[WHAT THE TASK ASKS]: Wherever "Cabling" occurs in the entries, copy the line that holds it.

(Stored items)

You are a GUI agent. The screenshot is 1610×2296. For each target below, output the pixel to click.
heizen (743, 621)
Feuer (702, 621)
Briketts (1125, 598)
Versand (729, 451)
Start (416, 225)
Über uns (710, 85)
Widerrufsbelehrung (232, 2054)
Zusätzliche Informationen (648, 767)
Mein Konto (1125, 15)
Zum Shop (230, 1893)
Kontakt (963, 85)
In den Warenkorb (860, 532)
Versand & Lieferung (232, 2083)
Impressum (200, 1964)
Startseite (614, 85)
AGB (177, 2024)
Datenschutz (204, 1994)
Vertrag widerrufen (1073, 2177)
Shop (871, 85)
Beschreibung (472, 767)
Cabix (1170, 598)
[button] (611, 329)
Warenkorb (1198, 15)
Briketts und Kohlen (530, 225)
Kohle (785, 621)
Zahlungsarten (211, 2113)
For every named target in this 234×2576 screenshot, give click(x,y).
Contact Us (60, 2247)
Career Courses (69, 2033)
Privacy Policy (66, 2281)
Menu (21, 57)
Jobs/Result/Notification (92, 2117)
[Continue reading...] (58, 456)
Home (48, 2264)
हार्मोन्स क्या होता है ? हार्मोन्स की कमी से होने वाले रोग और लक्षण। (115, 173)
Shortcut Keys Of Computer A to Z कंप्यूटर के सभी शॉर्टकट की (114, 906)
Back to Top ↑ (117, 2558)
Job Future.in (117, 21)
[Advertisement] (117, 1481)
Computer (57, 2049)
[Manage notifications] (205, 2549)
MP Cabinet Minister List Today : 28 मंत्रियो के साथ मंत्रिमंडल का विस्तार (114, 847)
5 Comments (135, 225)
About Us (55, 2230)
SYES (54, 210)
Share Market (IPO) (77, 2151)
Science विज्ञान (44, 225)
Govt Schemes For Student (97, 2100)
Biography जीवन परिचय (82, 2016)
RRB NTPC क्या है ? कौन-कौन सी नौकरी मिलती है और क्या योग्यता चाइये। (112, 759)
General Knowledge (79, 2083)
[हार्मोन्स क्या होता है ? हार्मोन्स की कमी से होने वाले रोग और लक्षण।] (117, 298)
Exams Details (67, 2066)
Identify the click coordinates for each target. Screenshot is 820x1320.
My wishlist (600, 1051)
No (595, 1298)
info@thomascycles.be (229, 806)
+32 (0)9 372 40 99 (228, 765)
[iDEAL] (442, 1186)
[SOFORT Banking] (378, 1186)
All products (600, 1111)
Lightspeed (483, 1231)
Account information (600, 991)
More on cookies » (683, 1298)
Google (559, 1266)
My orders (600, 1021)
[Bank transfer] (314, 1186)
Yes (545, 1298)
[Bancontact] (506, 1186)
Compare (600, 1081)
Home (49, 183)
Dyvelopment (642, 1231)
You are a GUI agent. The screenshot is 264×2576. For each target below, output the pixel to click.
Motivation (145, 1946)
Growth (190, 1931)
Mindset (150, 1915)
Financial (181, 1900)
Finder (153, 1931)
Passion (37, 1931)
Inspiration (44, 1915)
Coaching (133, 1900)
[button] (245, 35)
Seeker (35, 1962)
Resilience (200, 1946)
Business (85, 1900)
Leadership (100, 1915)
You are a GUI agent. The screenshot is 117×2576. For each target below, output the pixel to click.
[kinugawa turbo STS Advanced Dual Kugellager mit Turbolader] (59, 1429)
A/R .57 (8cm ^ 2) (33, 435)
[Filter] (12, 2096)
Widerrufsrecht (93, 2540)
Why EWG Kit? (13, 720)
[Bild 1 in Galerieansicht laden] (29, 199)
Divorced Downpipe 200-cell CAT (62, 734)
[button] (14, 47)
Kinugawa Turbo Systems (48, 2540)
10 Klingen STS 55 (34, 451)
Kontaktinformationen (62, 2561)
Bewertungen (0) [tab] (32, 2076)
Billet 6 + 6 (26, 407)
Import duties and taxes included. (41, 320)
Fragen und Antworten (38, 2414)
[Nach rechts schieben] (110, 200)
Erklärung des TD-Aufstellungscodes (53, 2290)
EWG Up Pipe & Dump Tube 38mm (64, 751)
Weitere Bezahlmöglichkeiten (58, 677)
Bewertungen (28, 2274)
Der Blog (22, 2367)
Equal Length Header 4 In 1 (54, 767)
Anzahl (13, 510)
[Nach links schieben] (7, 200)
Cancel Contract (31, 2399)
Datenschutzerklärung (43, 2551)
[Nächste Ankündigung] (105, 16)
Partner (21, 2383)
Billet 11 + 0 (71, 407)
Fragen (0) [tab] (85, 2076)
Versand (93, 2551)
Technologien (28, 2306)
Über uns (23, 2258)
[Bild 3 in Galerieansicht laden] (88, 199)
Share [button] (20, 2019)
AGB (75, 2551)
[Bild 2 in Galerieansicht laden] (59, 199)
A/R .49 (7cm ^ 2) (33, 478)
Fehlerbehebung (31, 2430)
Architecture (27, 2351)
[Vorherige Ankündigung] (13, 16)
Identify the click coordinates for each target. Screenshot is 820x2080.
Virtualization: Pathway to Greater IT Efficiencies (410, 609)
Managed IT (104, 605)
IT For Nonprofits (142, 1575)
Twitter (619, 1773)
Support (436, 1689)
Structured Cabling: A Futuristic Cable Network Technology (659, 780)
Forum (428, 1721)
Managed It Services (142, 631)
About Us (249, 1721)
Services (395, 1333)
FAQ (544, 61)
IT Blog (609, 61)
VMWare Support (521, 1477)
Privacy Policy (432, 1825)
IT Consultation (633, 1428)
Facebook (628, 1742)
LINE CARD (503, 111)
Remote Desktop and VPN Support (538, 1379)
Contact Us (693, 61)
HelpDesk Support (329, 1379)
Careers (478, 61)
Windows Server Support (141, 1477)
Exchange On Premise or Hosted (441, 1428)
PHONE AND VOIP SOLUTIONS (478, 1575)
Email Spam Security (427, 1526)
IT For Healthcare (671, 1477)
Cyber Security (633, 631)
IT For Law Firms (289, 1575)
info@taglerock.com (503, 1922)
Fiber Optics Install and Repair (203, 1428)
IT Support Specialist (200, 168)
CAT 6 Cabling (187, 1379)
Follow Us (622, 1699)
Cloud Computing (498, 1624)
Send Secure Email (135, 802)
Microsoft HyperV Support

[RESPONSE AREA]:
Structured Cabling: A Futuristic Cable Network Technology (659, 780)
CAT 6 Cabling (187, 1379)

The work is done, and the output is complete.